Sorge nel Cinquecento per volontà della Confraternita della Redenzione dei Captivi
La Chiesa di Santa Maria della Mercede e Sant’Alfonso Maria de’ Liguori, conosciuta un tempo come Chiesa di Santa Maria della Redenzione dei Captivi, fu costruita nella seconda metà del Cinquecento per volontà della Confraternita della Redenzione dei Captivi – riconosciuta nel novembre 1548 dal Vicerè di Spagna Don Pedro di Toledo e nel 1549 da Papa Giulio III – che si occupava di riscattare i prigionieri cristiani catturati nel corso delle guerre contro i musulmani. In un primo momento la Confraternita alloggiò temporaneamente nella chiesa di San Domenico Maggiore, per spostarsi successivamente nel suolo donato dai Padri Celestini a San Pietro a Majella.
La Chiesa è dedicata anche a Sant’Alfonso Maria de’ Liguori perché in questo luogo, all’età di 27 anni, stanco di esercitare la professione di avvocato, il Santo donò in voto alla Vergine Maria il suo spadino d’argento promettendo di dedicarsi alla vita ecclesiastica. Qui, in una vetrina accanto l’altare, grazie ad un recupero voluto dalla Reale Arciconfraternita di Santa Maria della Mercede e Sant’Alfonso Maria de’ Liguori, sono custodite alcune sue reliquie tra cui la mitra, la sedia pieghevole, campioni di capelli, carne e cartilagini e, in passato, anche una fiala di sangue, la cui liquefazione avveniva il 2 agosto.
L’edificio ha avuto in tutto tre rifacimenti: il primo, datato 1706, fu ad opera di Ferdinando Sanfelice che modificò la facciata in stile dorico aggiungendone il basamento, le decorazioni e l’inserimento delle statue di San Monaco e Sant’Aniello; nel secondo, del 1715, Francesco Solimena introdusse nuovi elementi decorativi; l’ultima restaurazione, come testimonia una lapide posta all’interno, è del 1836.
La Chiesa presenta una pianta a navata unica con sei cappelle per lato, in stile dorico “semplificato”, sormontate da altrettanti archi a tutto sesto, ognuna con il proprio altare settecentesco.
Partendo da destra, nella prima cappella si può ammirare il dipinto raffigurante Sant’Anna, di Giuseppe Simonelli; nella seconda e nella terza troviamo due dipinti di Nicola Malinconico che rappresentano, rispettivamente, San Francesco d’Assisi e San Nicola di Bari.
La prima e la seconda cappella di sinistra ospitano sempre due tele di Nicola Malinconico: una rappresenta San Carlo Borromeo, l’altra, invece, San Francesco di Paola. La terza cappella conserva il dipinto raffigurante i Santi Celestino V e Antonio di Padova, di Giuseppe Simonelli.
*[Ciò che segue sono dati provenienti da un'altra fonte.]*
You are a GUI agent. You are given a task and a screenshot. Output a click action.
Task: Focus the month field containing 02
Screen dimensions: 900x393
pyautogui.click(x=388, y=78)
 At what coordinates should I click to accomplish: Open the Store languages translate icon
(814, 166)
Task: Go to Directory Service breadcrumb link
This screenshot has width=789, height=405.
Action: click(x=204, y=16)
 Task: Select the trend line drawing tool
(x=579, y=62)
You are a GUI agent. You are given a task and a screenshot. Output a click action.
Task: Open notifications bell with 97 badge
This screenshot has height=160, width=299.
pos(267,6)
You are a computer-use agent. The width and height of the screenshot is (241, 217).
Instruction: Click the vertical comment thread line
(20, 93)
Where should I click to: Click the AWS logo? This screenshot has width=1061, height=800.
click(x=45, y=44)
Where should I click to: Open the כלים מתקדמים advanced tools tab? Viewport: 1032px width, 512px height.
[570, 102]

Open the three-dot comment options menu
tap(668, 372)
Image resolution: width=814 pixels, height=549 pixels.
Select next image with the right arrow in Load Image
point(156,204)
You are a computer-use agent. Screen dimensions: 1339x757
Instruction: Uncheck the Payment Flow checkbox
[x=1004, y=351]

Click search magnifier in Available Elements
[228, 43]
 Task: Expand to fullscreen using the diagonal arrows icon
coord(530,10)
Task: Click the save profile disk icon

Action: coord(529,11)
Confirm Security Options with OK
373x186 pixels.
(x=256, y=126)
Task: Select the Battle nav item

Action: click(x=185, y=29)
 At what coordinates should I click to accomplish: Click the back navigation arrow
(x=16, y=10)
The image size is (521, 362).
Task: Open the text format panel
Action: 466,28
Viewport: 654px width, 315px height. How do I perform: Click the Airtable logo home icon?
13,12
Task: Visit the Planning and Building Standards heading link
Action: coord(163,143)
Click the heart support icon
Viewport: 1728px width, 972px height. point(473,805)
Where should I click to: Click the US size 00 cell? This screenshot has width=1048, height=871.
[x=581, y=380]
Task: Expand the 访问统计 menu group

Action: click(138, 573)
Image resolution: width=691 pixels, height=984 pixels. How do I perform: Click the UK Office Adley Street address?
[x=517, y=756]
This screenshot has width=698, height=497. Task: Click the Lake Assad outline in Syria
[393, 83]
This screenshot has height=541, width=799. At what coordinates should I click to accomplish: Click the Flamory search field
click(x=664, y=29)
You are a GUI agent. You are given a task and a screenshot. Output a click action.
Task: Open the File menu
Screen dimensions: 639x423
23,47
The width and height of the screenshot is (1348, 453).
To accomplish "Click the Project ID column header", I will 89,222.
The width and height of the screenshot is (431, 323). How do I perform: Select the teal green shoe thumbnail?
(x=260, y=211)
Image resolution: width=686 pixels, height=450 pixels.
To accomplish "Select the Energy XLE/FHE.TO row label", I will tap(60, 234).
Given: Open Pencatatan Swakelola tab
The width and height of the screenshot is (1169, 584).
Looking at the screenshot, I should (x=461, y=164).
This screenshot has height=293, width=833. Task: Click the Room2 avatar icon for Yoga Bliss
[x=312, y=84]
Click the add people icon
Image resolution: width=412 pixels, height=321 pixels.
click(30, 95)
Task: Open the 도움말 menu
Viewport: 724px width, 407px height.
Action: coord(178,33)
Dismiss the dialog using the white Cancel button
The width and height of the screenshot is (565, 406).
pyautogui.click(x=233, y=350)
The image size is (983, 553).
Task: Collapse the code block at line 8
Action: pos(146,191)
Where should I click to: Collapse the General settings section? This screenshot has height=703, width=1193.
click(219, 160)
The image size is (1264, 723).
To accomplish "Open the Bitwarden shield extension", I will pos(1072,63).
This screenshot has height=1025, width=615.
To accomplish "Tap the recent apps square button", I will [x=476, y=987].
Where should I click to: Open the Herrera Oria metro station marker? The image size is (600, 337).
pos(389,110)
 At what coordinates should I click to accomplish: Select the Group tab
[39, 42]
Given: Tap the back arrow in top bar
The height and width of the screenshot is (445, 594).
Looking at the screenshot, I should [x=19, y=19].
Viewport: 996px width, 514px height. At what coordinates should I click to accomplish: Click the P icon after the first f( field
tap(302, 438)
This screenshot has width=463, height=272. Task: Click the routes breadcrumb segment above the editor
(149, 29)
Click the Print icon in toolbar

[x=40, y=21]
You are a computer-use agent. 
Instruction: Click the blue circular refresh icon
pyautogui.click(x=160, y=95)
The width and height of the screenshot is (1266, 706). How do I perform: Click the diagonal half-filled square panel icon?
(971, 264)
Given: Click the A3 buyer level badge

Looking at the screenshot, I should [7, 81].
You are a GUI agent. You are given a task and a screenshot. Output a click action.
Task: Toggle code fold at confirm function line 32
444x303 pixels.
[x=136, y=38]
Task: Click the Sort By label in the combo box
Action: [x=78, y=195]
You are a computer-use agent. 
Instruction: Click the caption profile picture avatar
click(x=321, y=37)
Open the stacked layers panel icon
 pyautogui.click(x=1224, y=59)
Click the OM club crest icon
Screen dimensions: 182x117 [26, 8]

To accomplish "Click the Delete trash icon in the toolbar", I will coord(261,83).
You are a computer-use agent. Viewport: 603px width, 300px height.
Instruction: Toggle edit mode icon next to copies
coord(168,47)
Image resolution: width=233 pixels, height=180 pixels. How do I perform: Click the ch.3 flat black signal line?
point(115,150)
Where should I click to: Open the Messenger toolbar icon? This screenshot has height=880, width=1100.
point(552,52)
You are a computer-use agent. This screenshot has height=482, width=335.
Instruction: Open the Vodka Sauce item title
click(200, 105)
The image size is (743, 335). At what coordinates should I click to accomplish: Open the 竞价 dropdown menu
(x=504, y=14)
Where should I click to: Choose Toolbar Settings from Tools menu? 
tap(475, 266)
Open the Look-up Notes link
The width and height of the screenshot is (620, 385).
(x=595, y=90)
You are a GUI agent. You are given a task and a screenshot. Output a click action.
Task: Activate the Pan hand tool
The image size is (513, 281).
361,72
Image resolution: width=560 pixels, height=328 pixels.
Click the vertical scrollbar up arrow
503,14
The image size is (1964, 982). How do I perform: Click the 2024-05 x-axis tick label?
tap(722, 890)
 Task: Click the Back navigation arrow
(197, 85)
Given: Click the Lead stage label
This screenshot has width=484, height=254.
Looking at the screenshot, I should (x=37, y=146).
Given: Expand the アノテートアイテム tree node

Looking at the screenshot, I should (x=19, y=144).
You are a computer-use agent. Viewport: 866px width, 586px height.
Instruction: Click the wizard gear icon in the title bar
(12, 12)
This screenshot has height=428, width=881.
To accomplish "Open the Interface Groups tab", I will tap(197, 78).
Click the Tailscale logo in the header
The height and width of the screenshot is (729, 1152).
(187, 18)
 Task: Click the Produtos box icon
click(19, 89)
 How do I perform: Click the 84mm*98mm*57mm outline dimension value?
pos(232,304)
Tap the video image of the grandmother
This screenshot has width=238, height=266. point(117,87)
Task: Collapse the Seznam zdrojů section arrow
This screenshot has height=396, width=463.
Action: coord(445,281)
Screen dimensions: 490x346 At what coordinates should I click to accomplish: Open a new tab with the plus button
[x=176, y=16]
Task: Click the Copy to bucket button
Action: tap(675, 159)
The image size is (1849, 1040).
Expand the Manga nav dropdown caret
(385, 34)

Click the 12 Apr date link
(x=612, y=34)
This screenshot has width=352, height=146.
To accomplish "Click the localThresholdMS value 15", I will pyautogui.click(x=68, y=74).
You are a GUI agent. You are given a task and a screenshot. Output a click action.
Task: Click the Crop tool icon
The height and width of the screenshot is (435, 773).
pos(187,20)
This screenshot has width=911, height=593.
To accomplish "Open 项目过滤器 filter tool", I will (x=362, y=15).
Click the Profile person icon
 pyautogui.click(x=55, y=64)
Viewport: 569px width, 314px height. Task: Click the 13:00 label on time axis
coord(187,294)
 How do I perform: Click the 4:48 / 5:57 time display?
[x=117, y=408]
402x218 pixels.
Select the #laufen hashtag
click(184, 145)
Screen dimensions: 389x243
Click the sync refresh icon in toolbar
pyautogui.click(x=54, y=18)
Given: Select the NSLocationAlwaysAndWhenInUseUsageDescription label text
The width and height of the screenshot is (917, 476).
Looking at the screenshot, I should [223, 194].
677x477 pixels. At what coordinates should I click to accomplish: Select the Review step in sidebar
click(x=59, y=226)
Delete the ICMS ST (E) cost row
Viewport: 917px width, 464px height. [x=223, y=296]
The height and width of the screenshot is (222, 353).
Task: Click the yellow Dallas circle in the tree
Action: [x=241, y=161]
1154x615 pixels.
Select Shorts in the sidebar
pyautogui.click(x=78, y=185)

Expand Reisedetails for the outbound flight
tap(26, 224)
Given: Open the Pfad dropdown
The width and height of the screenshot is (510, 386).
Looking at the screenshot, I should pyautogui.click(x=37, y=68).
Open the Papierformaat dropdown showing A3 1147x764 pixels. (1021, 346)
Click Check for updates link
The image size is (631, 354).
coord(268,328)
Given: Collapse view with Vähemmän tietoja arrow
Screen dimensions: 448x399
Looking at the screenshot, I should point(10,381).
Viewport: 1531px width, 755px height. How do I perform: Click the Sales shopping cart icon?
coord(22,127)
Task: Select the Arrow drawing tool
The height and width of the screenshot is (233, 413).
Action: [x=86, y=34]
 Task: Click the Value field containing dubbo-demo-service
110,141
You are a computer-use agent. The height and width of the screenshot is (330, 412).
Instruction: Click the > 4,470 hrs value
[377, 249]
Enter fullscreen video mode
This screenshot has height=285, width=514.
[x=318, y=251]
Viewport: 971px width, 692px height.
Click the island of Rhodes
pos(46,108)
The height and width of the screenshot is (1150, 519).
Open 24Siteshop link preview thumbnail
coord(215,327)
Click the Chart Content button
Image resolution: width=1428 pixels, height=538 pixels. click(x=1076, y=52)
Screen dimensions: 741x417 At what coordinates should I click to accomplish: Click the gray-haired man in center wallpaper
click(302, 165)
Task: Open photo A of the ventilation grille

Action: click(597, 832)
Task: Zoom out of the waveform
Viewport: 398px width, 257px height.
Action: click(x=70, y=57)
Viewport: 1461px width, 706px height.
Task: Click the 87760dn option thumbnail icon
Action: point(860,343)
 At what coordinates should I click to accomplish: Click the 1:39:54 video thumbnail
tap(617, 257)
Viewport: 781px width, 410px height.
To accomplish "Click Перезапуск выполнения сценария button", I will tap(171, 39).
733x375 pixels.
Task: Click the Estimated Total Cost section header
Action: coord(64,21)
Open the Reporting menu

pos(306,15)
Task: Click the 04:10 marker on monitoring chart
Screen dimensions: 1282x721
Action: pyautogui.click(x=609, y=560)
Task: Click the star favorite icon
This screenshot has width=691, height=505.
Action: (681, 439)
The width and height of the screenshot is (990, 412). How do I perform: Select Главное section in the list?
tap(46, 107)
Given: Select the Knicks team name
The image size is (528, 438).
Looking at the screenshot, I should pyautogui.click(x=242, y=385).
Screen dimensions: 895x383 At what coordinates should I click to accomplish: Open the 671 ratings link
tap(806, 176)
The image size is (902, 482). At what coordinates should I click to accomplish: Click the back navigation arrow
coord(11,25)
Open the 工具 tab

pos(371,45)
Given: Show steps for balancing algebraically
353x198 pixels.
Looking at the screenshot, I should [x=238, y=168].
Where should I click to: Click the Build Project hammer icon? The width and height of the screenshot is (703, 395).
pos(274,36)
La volta è a botte, con una cupola semisfera con tamburo, su cui si aprono altre finestre.
L’altare maggiore è opera del marmoraro Lorenzo Fontana, su disegno di Sanfelice, mentre i putti laterali sono stati scolpiti da Domenico Antonio Vaccaro, altro grande protagonista del ‘700 napoletano. In alto vi è posta una grande tela dal titolo “Il Riscatto degli Schiavi”, opera del 1672 di Giacomo Fanelli, che raffigura la Vergine con il Bambino in braccio sostenuta da un coro di angeli, mentre sotto sono raggruppati degli schiavi in attesa che si avvicini una nave per riscattarli.
Sulla controfacciata, invece, sono poste due tele del 1598 ad opera del pittore fiammingo Dirk Hendricksz, attivo a Napoli tra il 1571 e il 1618 con il nome italianizzato di Teodoro D’Errico, che raffigurano a destra “L’Angelo annunziante” e, a sinistra, la “Madonna Annunziata”.
L’annessa sacrestia è ricca di arredi, ricami, stampe e dipinti, tra i quali si distingue una tela di grandi dimensioni che rappresenta la Crocifissione, opera di un anonimo del 1600.
Sul retro della Chiesa si trova una Cappella dedicata alla Beata Vergine del Rosario, un tempo di proprietà del confinante Conservatorio di Musica di San Pietro a Majella. L’altare è in stucchi in oro a grande rilievo di fine ‘700; sono presenti tele ottocentesche e un organo ad armadietto in stato di abbandono. Molto bello è il pavimento a opera di Chiajese, un artigiano di Campobasso, fatto di mattonelle a fondo bianco con due lati di varie tonalità di verde.